▸ **OBJECTIF VISÉ**
Reproduisez à l'identique, dans le texte sur le risque immatériel, tout ce qui va de « La gestion du » jusqu'à « pris en charge. » inclus.

▸ **TEXTE SOURCE**
La gestion du risque immatériel comme bonne pratique financière
Derrière les risques financiers auxquels font face les entreprises se cachent bien souvent des risques immatériels, liés à des effets de réputation, à une mauvaise connaissance du marché ou à une mauvaise gouvernance interne. Bien prendre en charge ces risques immatériels sur le long terme est ainsi la meilleure manière d’éviter de gérer dans l’urgence des risques financiers qui conduisent presque toujours à des pertes. Mieux le risque est identifié en amont et plus les conséquences financières seront raisonnables et le passage en perte limité. Ainsi, les risques financiers ne sont en quelque sortes que la matérialisation d’un risque immatériel mal pris en charge.

▸ **DONNÉES FOURNIES**

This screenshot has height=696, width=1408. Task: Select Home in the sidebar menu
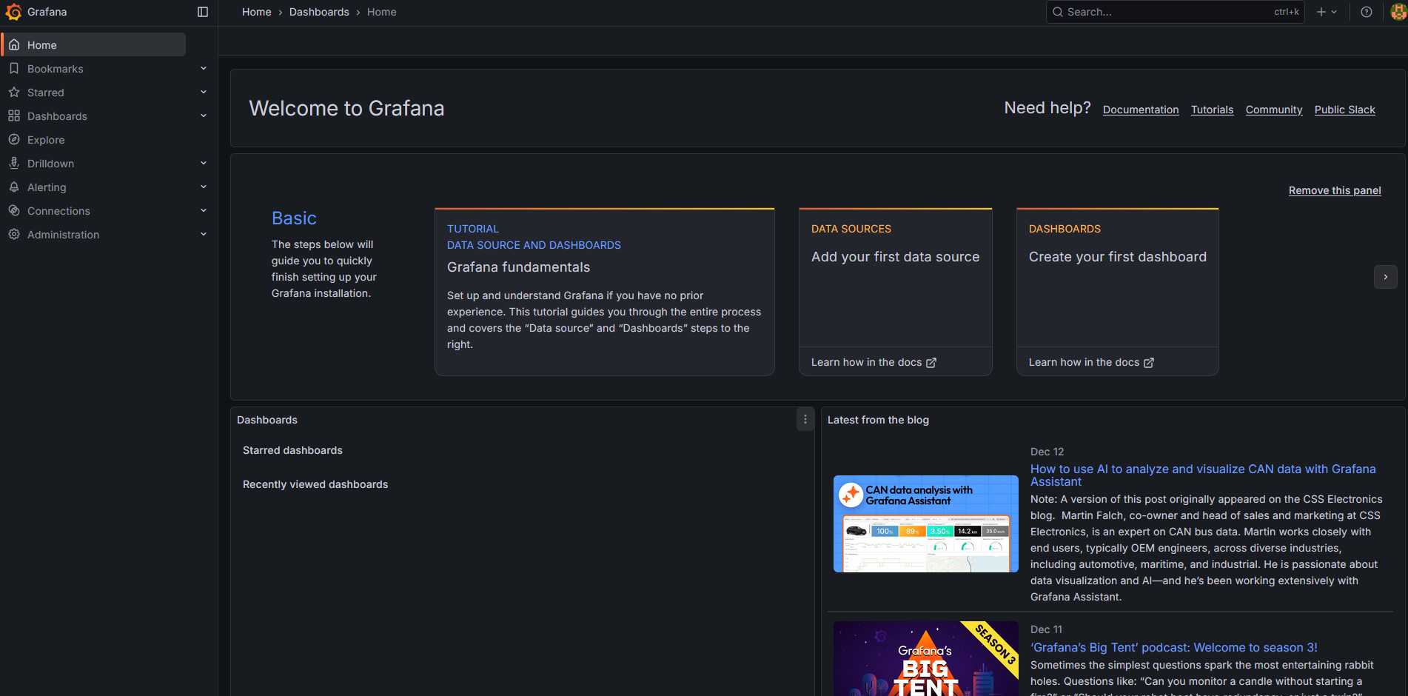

▸ **CORRIGÉ**
La gestion du risque immatériel comme bonne pratique financière
Derrière les risques financiers auxquels font face les entreprises se cachent bien souvent des risques immatériels, liés à des effets de réputation, à une mauvaise connaissance du marché ou à une mauvaise gouvernance interne. Bien prendre en charge ces risques immatériels sur le long terme est ainsi la meilleure manière d’éviter de gérer dans l’urgence des risques financiers qui conduisent presque toujours à des pertes. Mieux le risque est identifié en amont et plus les conséquences financières seront raisonnables et le passage en perte limité. Ainsi, les risques financiers ne sont en quelque sortes que la matérialisation d’un risque immatériel mal pris en charge.